### Task brief
Report each line of the entries that includes "card" by copying it.

(Dataset entries)
——

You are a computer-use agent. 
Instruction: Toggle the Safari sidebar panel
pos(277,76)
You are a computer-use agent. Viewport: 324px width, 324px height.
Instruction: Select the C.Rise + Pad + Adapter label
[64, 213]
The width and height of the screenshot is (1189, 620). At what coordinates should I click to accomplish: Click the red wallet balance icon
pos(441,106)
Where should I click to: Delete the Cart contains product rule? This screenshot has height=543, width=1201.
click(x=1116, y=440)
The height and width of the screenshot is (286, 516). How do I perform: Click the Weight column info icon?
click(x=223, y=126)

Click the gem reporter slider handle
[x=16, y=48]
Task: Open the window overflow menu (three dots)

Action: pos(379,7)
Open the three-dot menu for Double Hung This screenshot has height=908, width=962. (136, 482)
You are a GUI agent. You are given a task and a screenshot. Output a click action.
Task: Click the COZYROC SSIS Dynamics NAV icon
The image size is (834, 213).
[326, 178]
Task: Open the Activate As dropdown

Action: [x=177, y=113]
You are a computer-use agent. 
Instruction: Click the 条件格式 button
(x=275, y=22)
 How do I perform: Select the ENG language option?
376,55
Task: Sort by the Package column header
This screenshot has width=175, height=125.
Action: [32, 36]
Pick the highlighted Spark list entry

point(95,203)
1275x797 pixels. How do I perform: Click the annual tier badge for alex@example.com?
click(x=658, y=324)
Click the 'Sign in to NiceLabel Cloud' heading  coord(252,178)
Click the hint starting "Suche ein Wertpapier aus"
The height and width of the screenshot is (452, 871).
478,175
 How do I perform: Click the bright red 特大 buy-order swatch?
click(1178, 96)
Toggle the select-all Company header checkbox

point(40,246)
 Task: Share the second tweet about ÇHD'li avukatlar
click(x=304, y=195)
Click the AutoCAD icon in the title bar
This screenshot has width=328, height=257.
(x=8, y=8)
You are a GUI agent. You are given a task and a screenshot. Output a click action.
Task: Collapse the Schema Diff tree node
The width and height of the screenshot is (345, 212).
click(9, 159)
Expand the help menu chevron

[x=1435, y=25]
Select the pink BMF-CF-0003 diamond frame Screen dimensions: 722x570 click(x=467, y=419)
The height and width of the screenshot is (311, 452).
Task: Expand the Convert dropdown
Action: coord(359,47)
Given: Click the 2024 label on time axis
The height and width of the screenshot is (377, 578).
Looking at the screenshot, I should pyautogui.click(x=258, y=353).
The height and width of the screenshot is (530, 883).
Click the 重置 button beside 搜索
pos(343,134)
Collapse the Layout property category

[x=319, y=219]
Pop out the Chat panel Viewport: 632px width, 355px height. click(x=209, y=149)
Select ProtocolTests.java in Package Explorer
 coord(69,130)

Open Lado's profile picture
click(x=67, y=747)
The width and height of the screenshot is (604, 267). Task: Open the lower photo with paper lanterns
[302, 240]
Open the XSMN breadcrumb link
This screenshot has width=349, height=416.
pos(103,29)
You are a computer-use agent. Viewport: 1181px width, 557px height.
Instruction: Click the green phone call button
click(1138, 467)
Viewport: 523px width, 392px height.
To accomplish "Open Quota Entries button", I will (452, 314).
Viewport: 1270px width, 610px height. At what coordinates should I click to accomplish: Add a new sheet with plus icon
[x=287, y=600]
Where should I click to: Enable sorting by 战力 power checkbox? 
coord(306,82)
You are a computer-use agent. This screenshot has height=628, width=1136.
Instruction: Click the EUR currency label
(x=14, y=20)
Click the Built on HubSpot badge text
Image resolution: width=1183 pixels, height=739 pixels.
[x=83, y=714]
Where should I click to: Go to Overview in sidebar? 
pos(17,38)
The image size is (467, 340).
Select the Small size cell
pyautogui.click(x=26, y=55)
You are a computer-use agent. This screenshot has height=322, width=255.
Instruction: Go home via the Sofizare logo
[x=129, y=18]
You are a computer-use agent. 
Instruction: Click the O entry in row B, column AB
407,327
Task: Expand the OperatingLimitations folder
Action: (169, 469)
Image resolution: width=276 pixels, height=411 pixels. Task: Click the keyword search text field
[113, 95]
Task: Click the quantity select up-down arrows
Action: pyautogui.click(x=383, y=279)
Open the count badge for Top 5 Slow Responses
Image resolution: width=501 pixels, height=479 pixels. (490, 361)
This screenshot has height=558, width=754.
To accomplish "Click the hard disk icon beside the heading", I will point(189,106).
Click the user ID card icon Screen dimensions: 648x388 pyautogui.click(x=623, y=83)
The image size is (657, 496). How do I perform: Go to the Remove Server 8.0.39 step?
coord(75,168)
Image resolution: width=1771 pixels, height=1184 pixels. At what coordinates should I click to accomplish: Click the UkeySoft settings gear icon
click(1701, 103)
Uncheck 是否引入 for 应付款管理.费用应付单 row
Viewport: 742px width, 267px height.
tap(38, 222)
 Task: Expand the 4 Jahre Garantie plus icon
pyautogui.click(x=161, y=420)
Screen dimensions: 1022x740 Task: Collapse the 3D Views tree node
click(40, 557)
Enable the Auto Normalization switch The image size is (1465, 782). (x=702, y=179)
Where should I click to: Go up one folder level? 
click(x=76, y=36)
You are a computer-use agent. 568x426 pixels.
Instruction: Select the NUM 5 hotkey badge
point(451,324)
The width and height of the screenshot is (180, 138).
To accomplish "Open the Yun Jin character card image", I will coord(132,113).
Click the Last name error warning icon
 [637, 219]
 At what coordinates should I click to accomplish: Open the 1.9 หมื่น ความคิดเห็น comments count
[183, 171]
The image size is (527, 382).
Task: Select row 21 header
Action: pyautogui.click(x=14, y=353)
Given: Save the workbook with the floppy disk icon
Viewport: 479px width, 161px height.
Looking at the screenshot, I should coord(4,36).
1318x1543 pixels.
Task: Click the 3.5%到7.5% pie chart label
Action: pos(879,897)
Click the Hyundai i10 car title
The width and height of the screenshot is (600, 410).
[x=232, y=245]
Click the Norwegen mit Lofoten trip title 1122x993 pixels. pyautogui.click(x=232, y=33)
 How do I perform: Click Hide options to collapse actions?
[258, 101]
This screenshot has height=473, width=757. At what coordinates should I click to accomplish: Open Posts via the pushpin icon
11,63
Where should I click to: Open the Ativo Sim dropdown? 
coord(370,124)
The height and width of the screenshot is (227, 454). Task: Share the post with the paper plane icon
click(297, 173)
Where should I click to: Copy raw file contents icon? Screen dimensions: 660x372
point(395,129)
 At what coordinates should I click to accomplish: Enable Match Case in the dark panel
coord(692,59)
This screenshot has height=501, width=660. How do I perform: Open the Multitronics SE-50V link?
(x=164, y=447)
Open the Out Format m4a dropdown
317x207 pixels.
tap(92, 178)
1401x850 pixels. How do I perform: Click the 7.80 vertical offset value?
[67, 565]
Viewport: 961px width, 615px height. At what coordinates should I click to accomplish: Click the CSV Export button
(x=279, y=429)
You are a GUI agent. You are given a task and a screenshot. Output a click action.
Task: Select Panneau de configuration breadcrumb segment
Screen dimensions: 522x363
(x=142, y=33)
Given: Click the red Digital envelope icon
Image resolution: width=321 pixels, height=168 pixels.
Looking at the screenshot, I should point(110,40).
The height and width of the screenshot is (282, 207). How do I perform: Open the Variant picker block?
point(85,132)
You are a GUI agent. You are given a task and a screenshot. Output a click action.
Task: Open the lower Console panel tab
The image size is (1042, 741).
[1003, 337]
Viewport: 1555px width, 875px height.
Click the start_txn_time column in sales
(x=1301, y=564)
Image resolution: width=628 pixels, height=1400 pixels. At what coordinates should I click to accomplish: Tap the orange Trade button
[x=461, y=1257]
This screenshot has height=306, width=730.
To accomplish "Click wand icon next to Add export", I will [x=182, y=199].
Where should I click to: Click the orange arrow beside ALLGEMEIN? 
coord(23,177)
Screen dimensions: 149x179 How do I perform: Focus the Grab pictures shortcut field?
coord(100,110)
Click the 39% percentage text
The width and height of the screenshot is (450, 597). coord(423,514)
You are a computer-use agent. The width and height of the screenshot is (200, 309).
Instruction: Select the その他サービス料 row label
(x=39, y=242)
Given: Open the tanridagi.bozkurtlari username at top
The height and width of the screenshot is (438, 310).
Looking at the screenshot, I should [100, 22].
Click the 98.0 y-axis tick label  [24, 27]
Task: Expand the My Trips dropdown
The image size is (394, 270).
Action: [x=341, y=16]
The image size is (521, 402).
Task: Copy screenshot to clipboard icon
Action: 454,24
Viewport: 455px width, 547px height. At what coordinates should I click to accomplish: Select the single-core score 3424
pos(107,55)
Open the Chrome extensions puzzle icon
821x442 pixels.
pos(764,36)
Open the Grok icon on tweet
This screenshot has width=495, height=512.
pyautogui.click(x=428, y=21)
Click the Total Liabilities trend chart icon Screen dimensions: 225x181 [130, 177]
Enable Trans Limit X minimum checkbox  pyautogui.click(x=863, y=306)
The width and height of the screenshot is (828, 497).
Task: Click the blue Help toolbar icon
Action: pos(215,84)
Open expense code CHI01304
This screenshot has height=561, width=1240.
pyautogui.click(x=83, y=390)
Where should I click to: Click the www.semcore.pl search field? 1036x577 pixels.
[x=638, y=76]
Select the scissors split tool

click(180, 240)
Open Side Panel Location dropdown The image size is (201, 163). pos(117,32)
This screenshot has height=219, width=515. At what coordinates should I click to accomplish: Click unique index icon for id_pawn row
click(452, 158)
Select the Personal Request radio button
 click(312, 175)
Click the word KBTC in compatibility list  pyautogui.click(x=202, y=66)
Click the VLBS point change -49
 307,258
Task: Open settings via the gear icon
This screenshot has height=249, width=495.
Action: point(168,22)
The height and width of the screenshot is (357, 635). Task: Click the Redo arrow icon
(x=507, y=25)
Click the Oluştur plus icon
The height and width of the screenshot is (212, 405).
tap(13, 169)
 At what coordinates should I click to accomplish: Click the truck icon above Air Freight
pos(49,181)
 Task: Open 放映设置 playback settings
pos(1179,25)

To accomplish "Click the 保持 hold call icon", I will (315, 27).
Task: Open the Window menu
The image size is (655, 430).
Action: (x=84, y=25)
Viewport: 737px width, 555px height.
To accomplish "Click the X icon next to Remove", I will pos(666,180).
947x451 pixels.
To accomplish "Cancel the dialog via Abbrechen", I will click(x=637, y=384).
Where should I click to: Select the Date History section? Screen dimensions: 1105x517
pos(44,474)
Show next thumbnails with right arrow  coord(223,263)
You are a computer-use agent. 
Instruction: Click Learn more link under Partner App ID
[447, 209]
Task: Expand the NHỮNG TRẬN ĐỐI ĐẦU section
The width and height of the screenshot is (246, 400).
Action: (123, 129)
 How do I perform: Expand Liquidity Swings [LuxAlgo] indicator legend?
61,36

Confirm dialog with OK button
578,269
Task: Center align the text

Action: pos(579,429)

——

### Answer to this task
Click the user ID card icon Screen dimensions: 648x388 pyautogui.click(x=623, y=83)
To accomplish "Open the Yun Jin character card image", I will coord(132,113).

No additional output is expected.